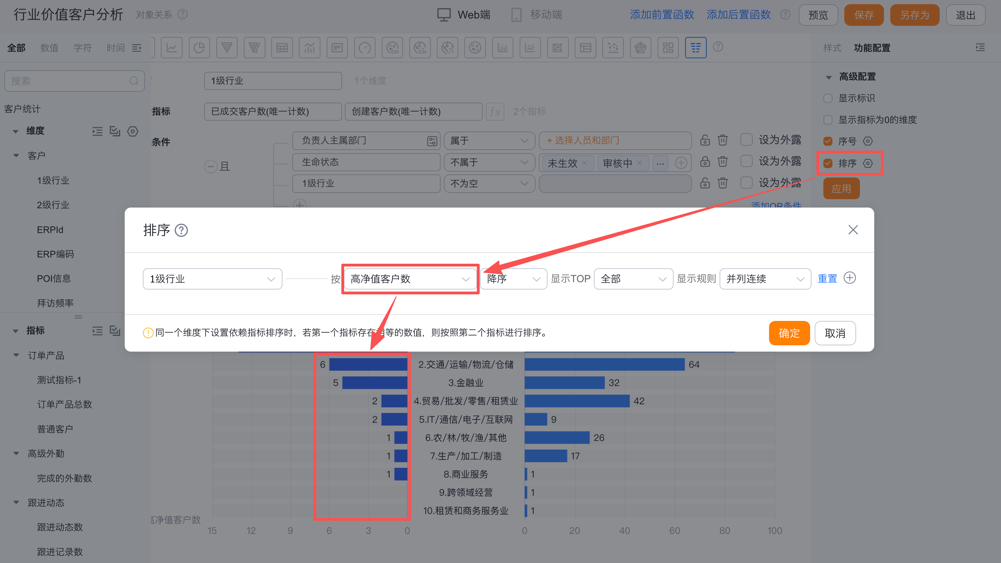Select the scatter chart type icon
This screenshot has width=1001, height=563.
(x=613, y=48)
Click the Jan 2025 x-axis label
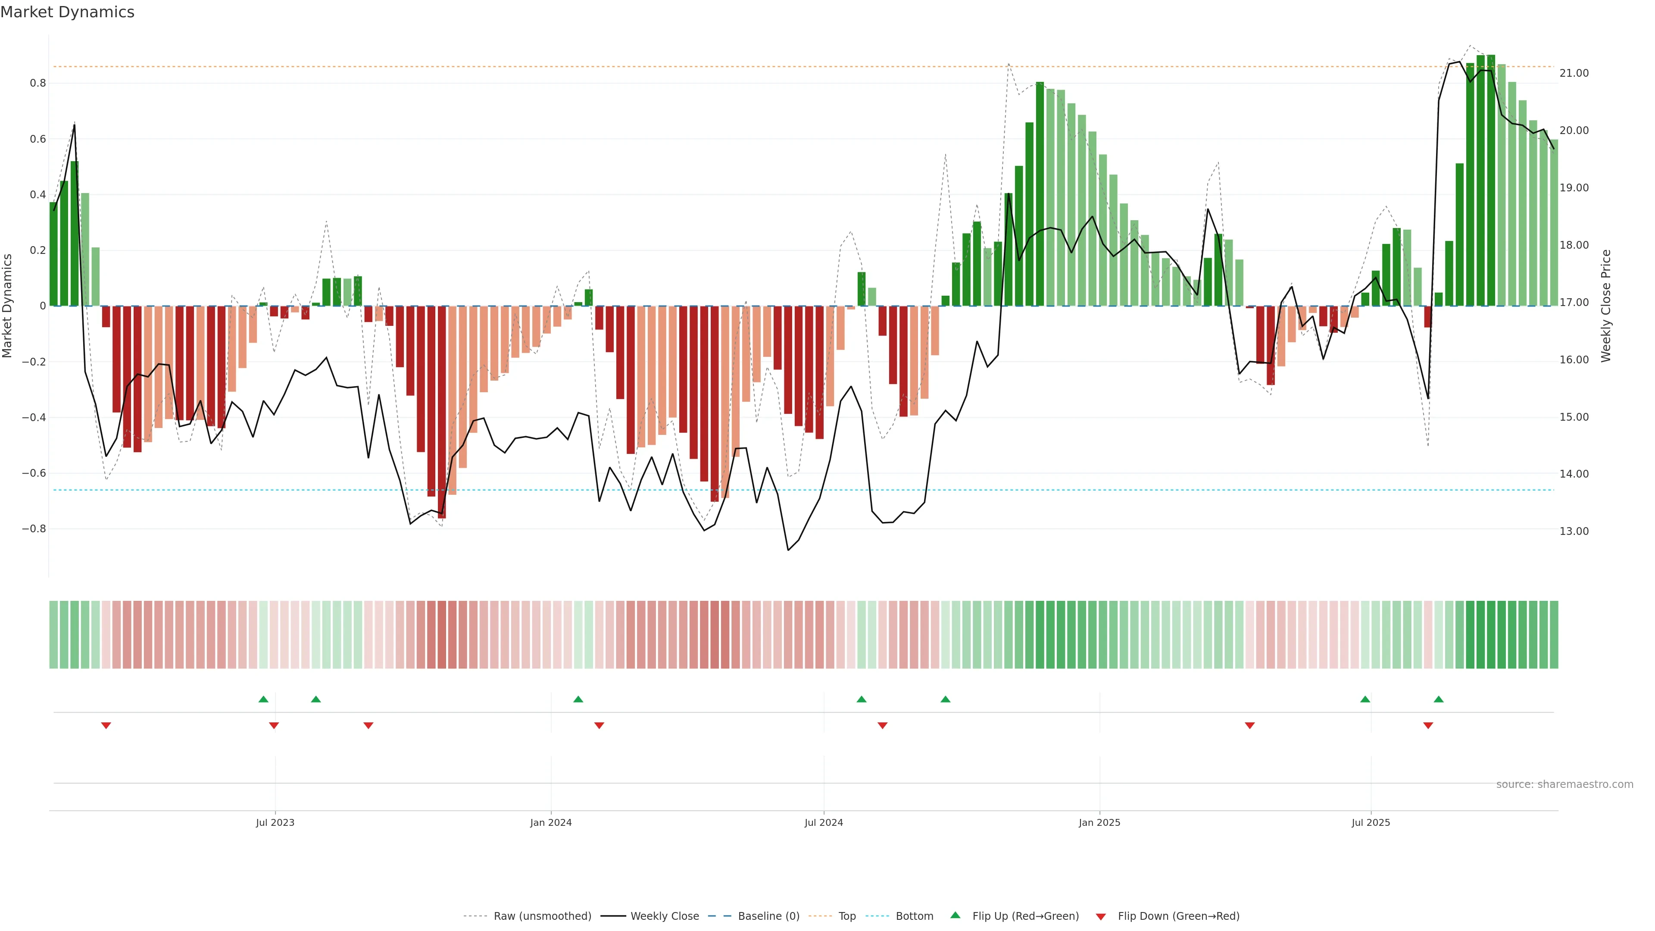 click(1099, 822)
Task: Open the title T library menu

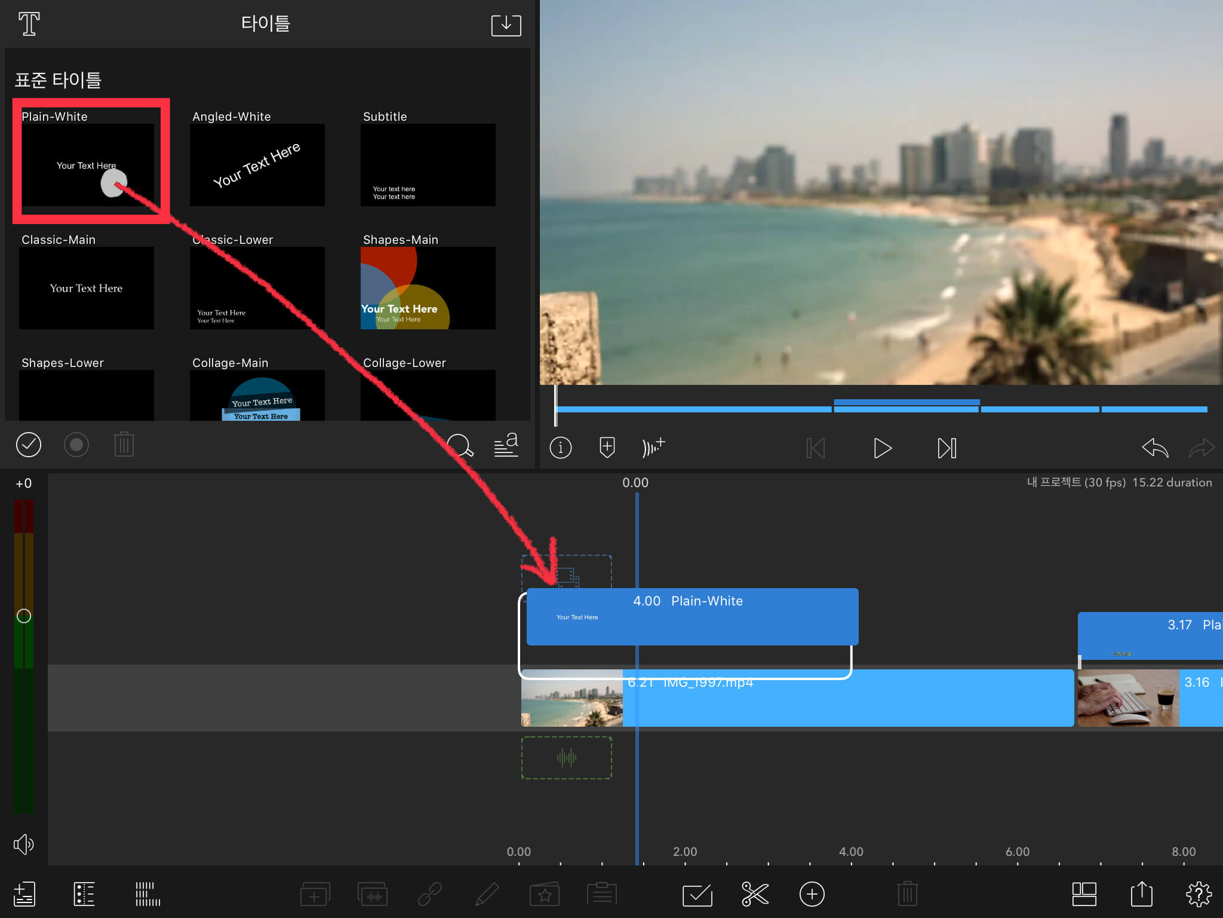Action: point(29,24)
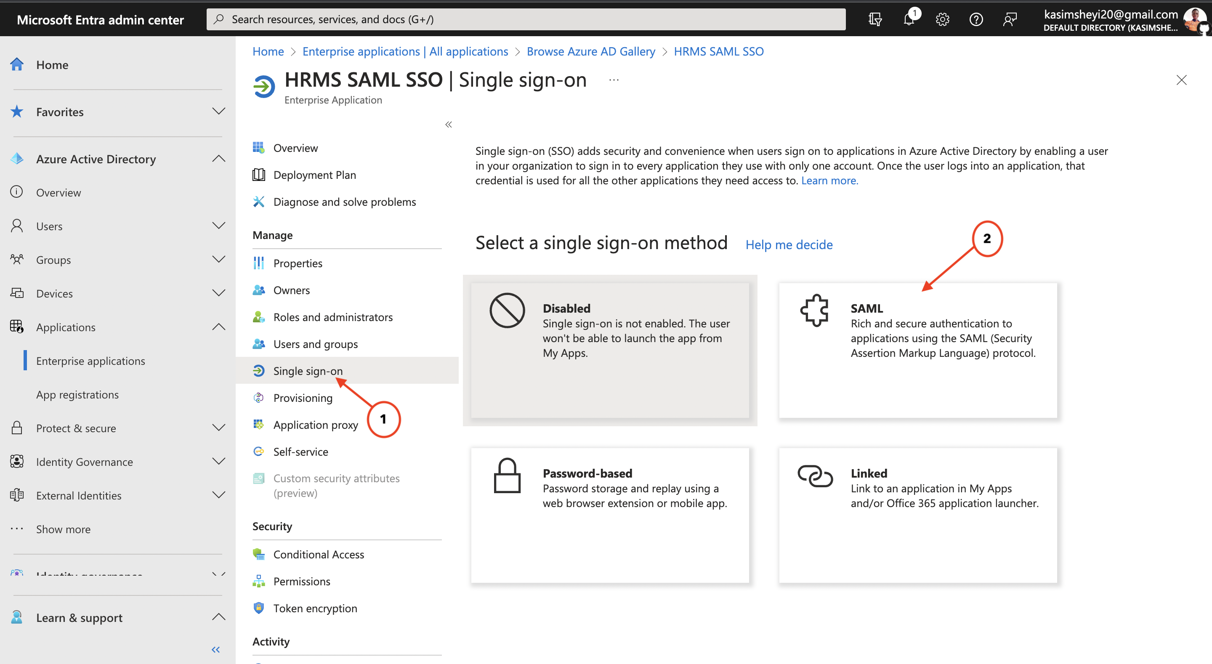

----------------------------------------

◆ How to complete this task
Look above for the line containing "Click the Jan 2025 x-axis label"; output that line and all lines after it through the last one exactly, without the pictures.

◆ Response
Click the Jan 2025 x-axis label
 click(1099, 822)
Task: Open the title T library menu

Action: point(29,24)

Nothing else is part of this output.